Optic nerve injury induces rapid retinal neurodegeneration; however, how distinct retinal cell type responses are coordinated from the hyperacute injury phase to the early repair phase remains incompletely understood. In this study, to explore the dynamic changes in intercellular and intracellular signaling events between different cell types and elucidate their potential roles in retinal ganglion cell survival and early repair, we generated a time-resolved single-nucleus RNA sequencing atlas of adult male mouse retinas across five hyperacute-to-acute timepoints (2 hours, 8 hours, 1 day, 3 days, and 7 days) following optic nerve injury. Using computational network analysis, we reconstructed dynamic cell-to-cell communication and subsequent internal genetic responses among retinal ganglion cells, Müller glia, microglia, and endothelial cells. Distinct stage-specific intercellular communication networks were identified, including transient Itgb1-associated signaling between Müller glia and retinal ganglion cells that peaked at early timepoints, enhanced Nrxn1-Nlgn1 -mediated signaling in endothelial cells during the acute phase, and sustained Sema6a-Plxna4 interactions in microglia through day 7. Functional pathway analysis linked these signaling events to focal adhesion, energy metabolism, immune regulation, and cell adhesion pathways.
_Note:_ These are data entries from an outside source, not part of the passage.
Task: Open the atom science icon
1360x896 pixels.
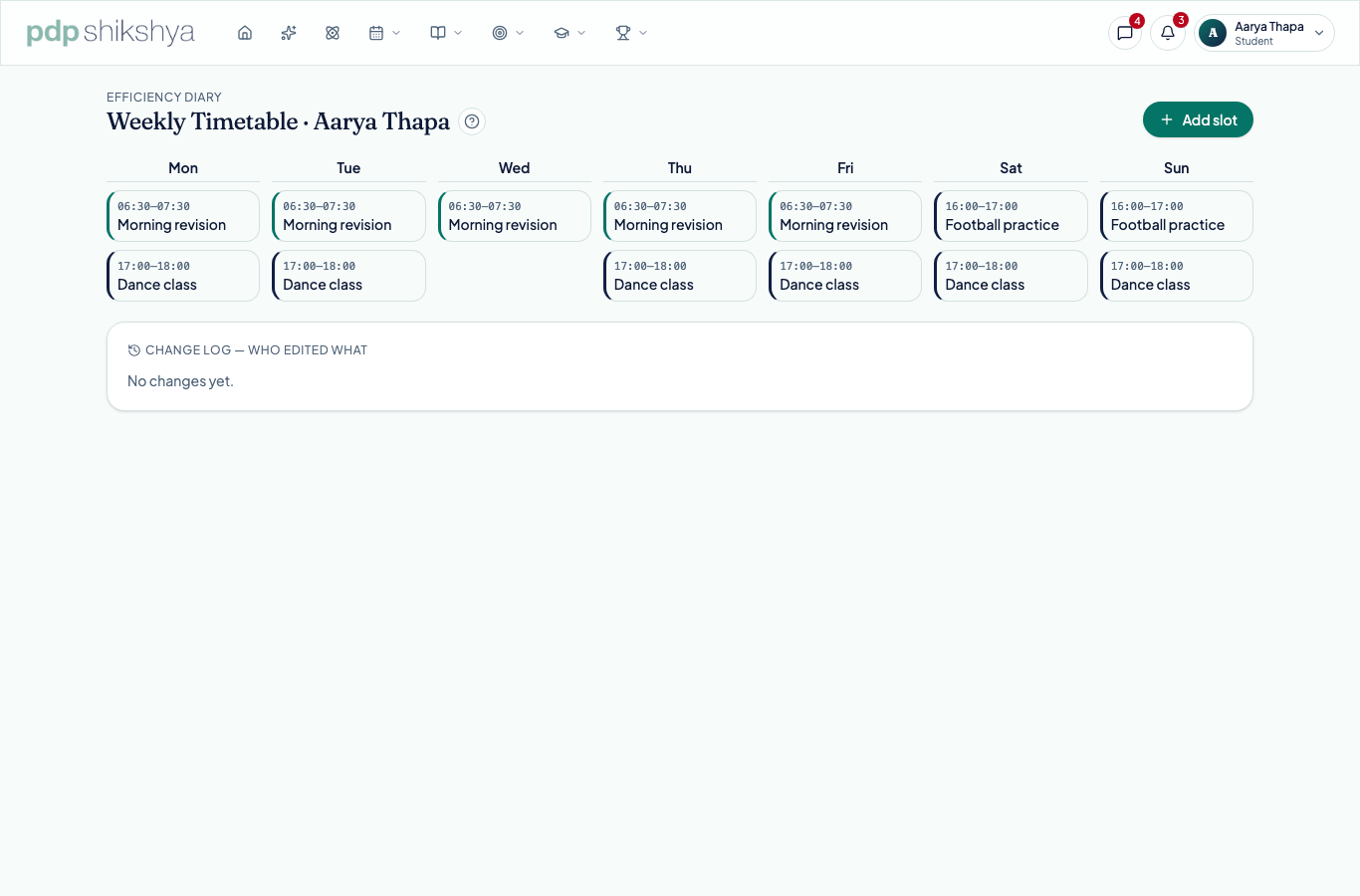Action: click(x=333, y=33)
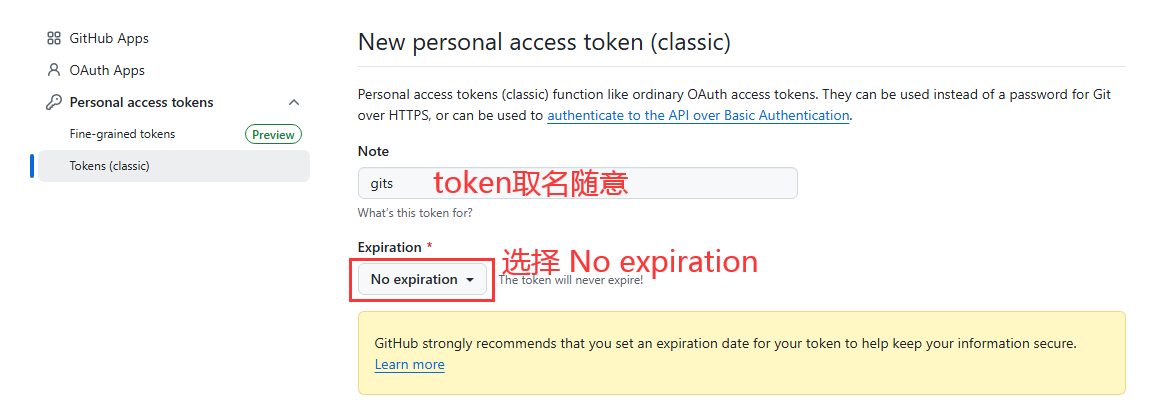Click the caret arrow in Expiration dropdown
This screenshot has width=1175, height=404.
point(470,280)
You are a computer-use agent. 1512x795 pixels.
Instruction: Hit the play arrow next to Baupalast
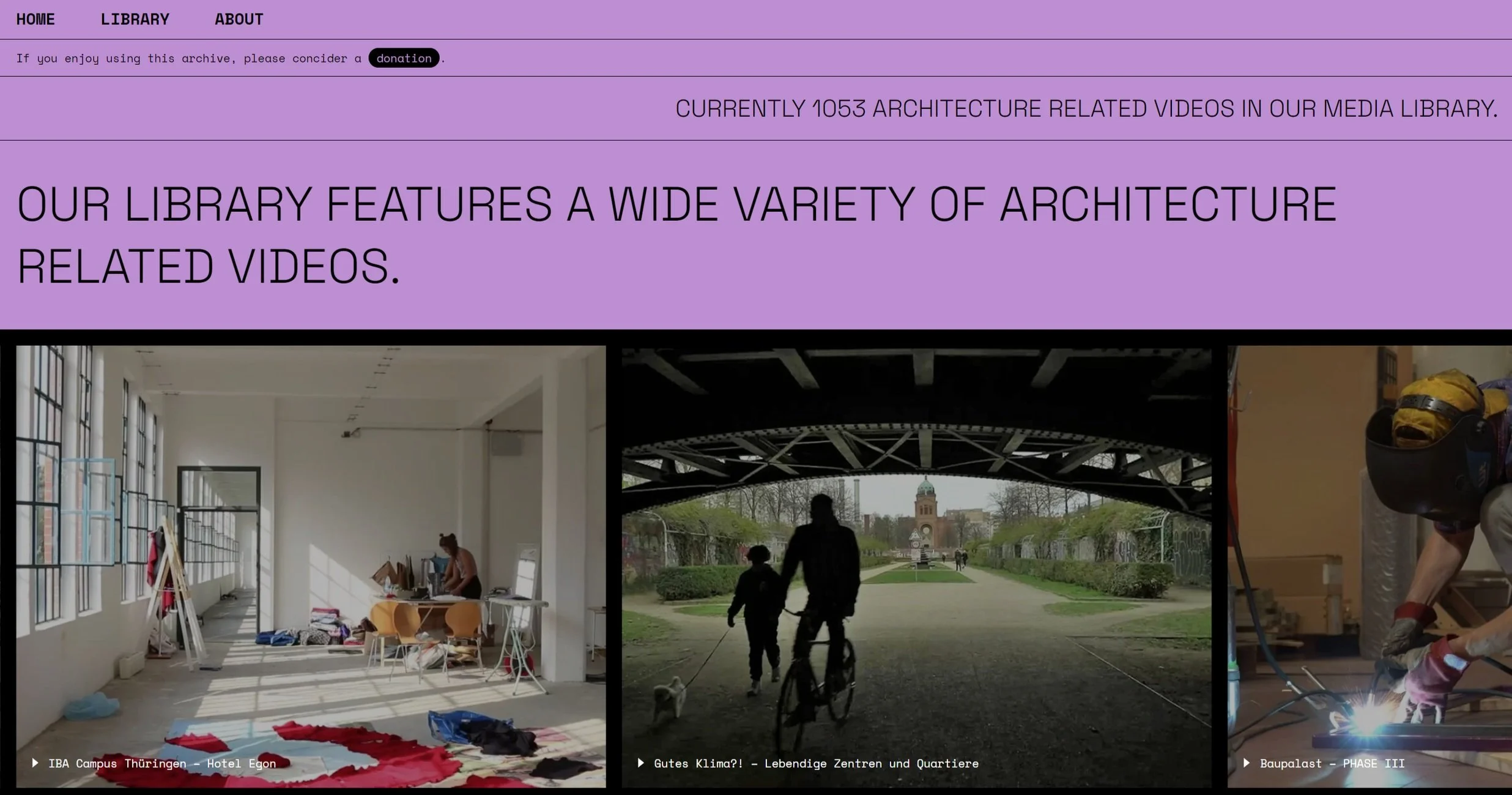point(1247,763)
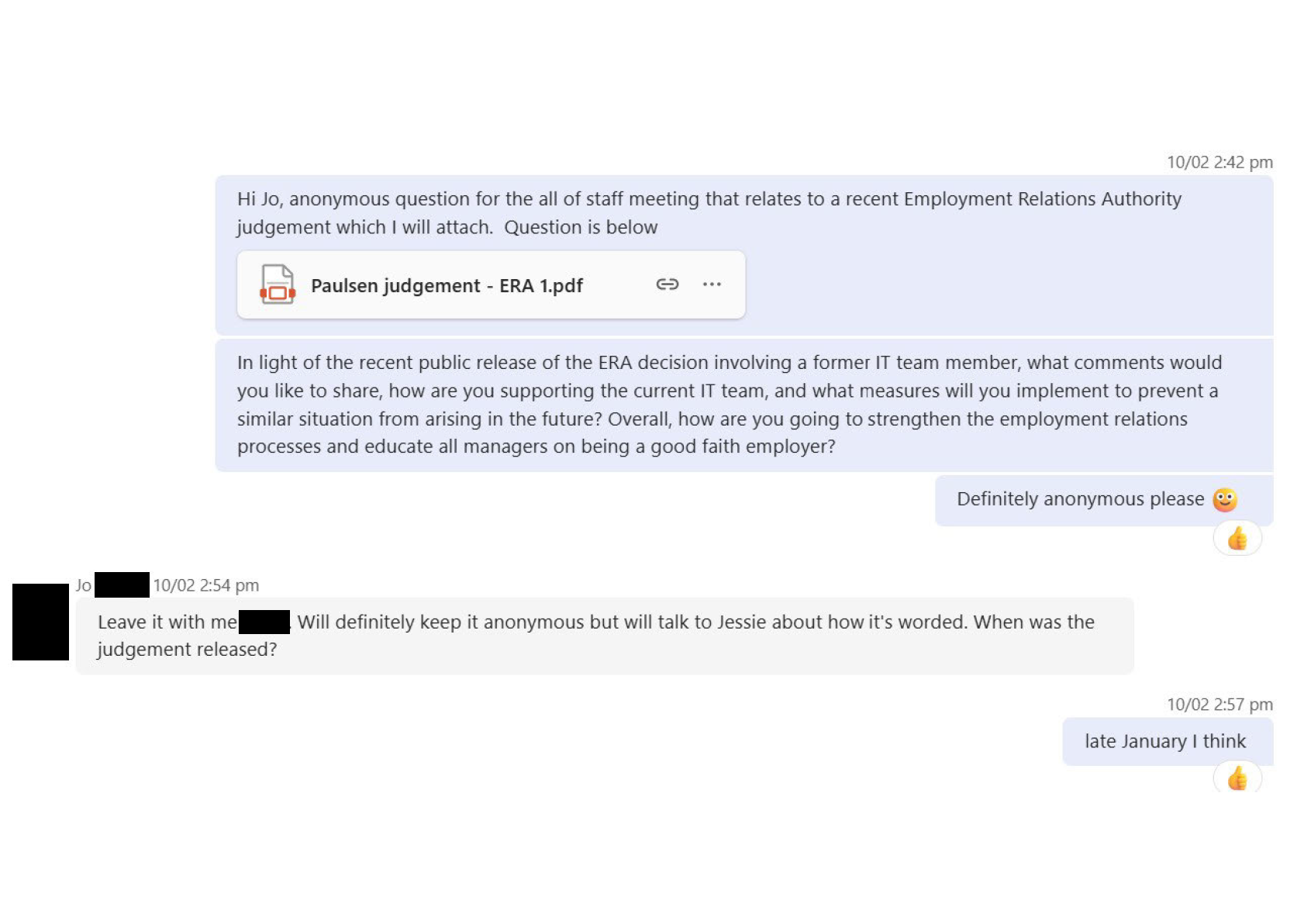The height and width of the screenshot is (924, 1304).
Task: Copy link to the attached PDF
Action: coord(667,284)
Multiplex immunofluorescence further validated the temporal dynamics and spatial localization of key signaling molecules, including Itgb1, Nlgn1, and Plxna4, consistent with the transcriptomic findings. Collectively, these results delineate a coordinated hyperacute-to-acute neuro–glial–vascular signaling network that supports retinal ganglion cell survival and identify potential molecular targets for therapeutic intervention following optic nerve injury.